(Records drawn from a dataset)
——
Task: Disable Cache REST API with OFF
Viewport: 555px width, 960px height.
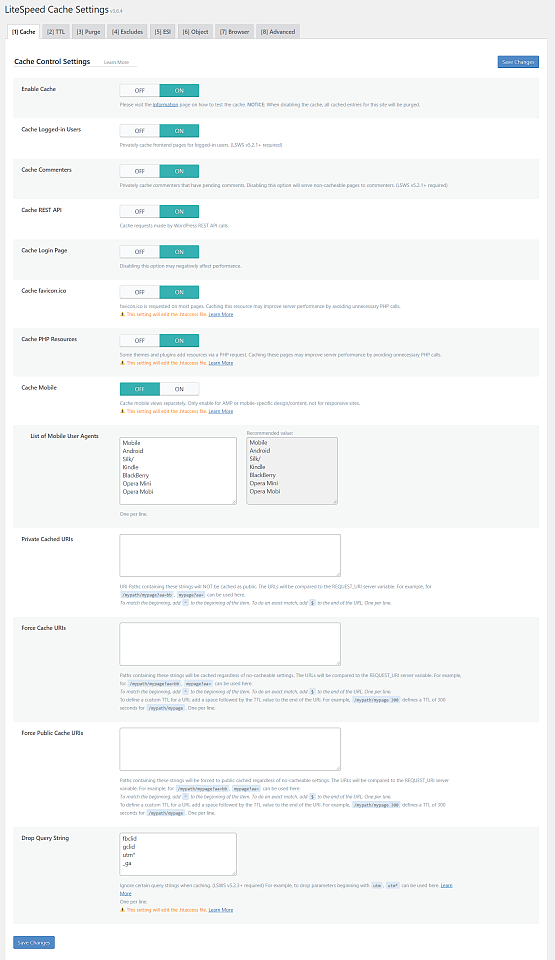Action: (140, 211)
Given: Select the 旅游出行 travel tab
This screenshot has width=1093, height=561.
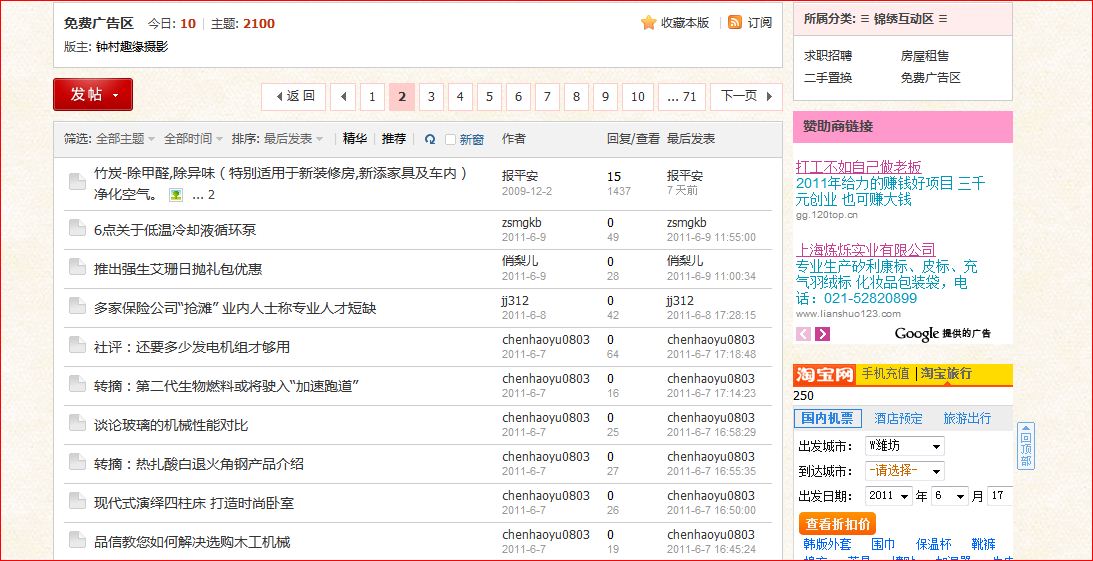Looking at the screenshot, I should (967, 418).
——
WHAT YOU WILL DO:
Your task is to transcribe, exactly and without additions, every line from the one that contains "Given: Select the 旅游出行 travel tab" to the end of the entries above, both included. Omit all pictures.

RESULT:
Given: Select the 旅游出行 travel tab
This screenshot has width=1093, height=561.
Looking at the screenshot, I should (967, 418).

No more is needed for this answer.